*DATASET ENTRIES:*
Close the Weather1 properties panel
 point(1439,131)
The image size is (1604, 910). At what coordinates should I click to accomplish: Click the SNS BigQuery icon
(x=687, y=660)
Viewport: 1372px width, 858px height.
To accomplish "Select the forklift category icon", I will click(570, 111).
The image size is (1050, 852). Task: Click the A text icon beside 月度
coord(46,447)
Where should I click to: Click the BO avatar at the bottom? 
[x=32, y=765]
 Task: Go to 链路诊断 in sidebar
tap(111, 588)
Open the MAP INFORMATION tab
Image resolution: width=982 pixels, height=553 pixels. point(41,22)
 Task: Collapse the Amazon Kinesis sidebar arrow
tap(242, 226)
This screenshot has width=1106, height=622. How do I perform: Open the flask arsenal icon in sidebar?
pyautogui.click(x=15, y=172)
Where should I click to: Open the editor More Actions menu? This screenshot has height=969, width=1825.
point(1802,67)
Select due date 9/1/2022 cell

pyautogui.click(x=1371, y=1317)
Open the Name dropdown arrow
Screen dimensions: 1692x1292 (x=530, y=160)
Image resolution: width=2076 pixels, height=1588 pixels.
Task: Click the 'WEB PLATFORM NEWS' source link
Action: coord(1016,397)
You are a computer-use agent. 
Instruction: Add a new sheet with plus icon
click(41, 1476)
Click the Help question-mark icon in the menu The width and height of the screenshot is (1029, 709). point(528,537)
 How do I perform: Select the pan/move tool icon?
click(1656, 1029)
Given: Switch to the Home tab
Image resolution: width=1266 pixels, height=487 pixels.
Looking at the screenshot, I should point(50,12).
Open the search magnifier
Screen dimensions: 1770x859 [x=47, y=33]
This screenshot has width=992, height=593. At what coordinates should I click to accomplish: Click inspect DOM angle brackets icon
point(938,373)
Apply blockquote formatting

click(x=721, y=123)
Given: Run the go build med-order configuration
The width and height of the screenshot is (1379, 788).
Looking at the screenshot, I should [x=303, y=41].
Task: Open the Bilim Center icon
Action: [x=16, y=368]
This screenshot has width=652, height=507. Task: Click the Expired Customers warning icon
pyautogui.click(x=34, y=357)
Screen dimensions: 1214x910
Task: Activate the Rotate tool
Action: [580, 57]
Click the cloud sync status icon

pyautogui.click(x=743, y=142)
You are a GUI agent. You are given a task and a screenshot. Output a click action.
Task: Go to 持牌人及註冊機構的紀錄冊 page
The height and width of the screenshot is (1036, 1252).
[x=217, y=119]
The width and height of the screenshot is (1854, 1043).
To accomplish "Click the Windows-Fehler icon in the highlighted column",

*TASK DESCRIPTION:* Reproduce all of the data. Leave every line unchanged.

*SOLUTION:*
Close the Weather1 properties panel
 point(1439,131)
The image size is (1604, 910). At what coordinates should I click to accomplish: Click the SNS BigQuery icon
(x=687, y=660)
Viewport: 1372px width, 858px height.
To accomplish "Select the forklift category icon", I will click(570, 111).
The image size is (1050, 852). Task: Click the A text icon beside 月度
coord(46,447)
Where should I click to: Click the BO avatar at the bottom? 
[x=32, y=765]
 Task: Go to 链路诊断 in sidebar
tap(111, 588)
Open the MAP INFORMATION tab
Image resolution: width=982 pixels, height=553 pixels. point(41,22)
 Task: Collapse the Amazon Kinesis sidebar arrow
tap(242, 226)
This screenshot has width=1106, height=622. How do I perform: Open the flask arsenal icon in sidebar?
pyautogui.click(x=15, y=172)
Where should I click to: Open the editor More Actions menu? This screenshot has height=969, width=1825.
point(1802,67)
Select due date 9/1/2022 cell

pyautogui.click(x=1371, y=1317)
Open the Name dropdown arrow
Screen dimensions: 1692x1292 (x=530, y=160)
Image resolution: width=2076 pixels, height=1588 pixels.
Task: Click the 'WEB PLATFORM NEWS' source link
Action: coord(1016,397)
You are a computer-use agent. 
Instruction: Add a new sheet with plus icon
click(41, 1476)
Click the Help question-mark icon in the menu The width and height of the screenshot is (1029, 709). point(528,537)
 How do I perform: Select the pan/move tool icon?
click(1656, 1029)
Given: Switch to the Home tab
Image resolution: width=1266 pixels, height=487 pixels.
Looking at the screenshot, I should point(50,12).
Open the search magnifier
Screen dimensions: 1770x859 [x=47, y=33]
This screenshot has width=992, height=593. At what coordinates should I click to accomplish: Click inspect DOM angle brackets icon
point(938,373)
Apply blockquote formatting

click(x=721, y=123)
Given: Run the go build med-order configuration
The width and height of the screenshot is (1379, 788).
Looking at the screenshot, I should [x=303, y=41].
Task: Open the Bilim Center icon
Action: [x=16, y=368]
This screenshot has width=652, height=507. Task: Click the Expired Customers warning icon
pyautogui.click(x=34, y=357)
Screen dimensions: 1214x910
Task: Activate the Rotate tool
Action: [580, 57]
Click the cloud sync status icon

pyautogui.click(x=743, y=142)
You are a GUI agent. You are given a task and a screenshot. Output a click action.
Task: Go to 持牌人及註冊機構的紀錄冊 page
The height and width of the screenshot is (1036, 1252).
[x=217, y=119]
The width and height of the screenshot is (1854, 1043).
To accomplish "Click the Windows-Fehler icon in the highlighted column",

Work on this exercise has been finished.